YOUR GOAL: Find every line in the records below that holds the word "Toggle", and copy it out.

### RECORDS FOR THE TASK ###

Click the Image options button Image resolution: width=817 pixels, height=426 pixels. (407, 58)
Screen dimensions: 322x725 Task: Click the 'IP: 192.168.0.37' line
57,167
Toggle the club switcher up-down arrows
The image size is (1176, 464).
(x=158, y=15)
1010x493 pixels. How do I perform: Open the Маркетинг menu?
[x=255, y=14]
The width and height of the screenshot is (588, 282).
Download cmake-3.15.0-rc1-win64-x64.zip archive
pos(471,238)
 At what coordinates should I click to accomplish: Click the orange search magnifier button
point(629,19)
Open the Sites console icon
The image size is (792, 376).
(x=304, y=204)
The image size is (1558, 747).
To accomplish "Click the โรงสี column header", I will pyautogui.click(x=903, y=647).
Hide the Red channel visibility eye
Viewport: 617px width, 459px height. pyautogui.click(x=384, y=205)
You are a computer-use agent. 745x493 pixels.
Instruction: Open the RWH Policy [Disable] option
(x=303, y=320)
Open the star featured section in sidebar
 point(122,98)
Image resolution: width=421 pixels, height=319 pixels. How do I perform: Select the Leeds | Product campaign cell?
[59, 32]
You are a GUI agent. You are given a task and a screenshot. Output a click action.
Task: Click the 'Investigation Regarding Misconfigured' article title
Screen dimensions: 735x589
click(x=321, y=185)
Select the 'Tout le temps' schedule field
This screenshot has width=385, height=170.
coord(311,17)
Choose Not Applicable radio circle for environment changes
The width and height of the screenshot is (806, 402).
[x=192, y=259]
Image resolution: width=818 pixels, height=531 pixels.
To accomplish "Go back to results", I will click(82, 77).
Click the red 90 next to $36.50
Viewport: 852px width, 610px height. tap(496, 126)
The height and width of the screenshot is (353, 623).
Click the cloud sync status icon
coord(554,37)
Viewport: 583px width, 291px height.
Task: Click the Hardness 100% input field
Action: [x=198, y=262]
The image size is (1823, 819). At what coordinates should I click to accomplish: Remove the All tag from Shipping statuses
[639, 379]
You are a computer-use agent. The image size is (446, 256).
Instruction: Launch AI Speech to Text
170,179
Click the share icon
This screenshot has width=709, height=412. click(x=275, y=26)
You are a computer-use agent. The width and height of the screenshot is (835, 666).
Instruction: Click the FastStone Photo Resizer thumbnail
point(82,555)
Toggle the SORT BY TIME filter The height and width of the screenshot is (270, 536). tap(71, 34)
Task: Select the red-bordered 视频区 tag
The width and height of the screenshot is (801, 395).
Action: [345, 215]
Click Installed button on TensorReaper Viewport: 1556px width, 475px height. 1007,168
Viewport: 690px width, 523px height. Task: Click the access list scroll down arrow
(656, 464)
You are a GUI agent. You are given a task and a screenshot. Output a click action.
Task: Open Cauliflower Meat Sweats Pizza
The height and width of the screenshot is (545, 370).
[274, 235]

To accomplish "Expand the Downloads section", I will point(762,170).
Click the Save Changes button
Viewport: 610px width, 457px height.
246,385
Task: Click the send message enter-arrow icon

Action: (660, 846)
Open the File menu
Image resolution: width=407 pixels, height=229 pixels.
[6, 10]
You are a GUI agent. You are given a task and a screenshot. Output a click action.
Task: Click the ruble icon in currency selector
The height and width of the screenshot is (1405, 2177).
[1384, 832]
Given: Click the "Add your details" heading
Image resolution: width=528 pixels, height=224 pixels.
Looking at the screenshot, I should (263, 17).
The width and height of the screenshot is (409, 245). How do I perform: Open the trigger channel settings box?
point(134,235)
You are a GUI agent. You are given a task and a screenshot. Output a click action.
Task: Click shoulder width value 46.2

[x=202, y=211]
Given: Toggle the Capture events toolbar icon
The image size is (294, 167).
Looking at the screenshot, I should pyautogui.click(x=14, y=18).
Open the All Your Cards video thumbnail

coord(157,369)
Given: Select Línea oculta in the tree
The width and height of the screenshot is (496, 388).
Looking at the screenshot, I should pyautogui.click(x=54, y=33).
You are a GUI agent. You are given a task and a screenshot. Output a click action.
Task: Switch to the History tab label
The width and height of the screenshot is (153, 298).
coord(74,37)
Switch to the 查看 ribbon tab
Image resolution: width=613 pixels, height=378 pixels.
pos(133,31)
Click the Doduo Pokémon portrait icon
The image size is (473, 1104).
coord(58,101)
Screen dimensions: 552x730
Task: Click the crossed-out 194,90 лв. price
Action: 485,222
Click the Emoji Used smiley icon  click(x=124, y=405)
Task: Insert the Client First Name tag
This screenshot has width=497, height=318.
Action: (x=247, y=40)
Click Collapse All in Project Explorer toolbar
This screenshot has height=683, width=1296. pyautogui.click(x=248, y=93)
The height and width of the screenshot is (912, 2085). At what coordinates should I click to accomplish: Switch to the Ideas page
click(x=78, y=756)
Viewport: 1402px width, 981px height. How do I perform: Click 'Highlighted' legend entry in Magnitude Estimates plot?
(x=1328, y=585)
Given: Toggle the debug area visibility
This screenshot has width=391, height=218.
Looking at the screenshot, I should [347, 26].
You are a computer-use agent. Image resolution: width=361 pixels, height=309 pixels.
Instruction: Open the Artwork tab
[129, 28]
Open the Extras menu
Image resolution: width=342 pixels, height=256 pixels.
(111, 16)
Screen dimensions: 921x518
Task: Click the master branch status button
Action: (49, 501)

###

FINISHED EXERCISE:
Toggle the club switcher up-down arrows
Toggle the SORT BY TIME filter The height and width of the screenshot is (270, 536). tap(71, 34)
Given: Toggle the Capture events toolbar icon
Given: Toggle the debug area visibility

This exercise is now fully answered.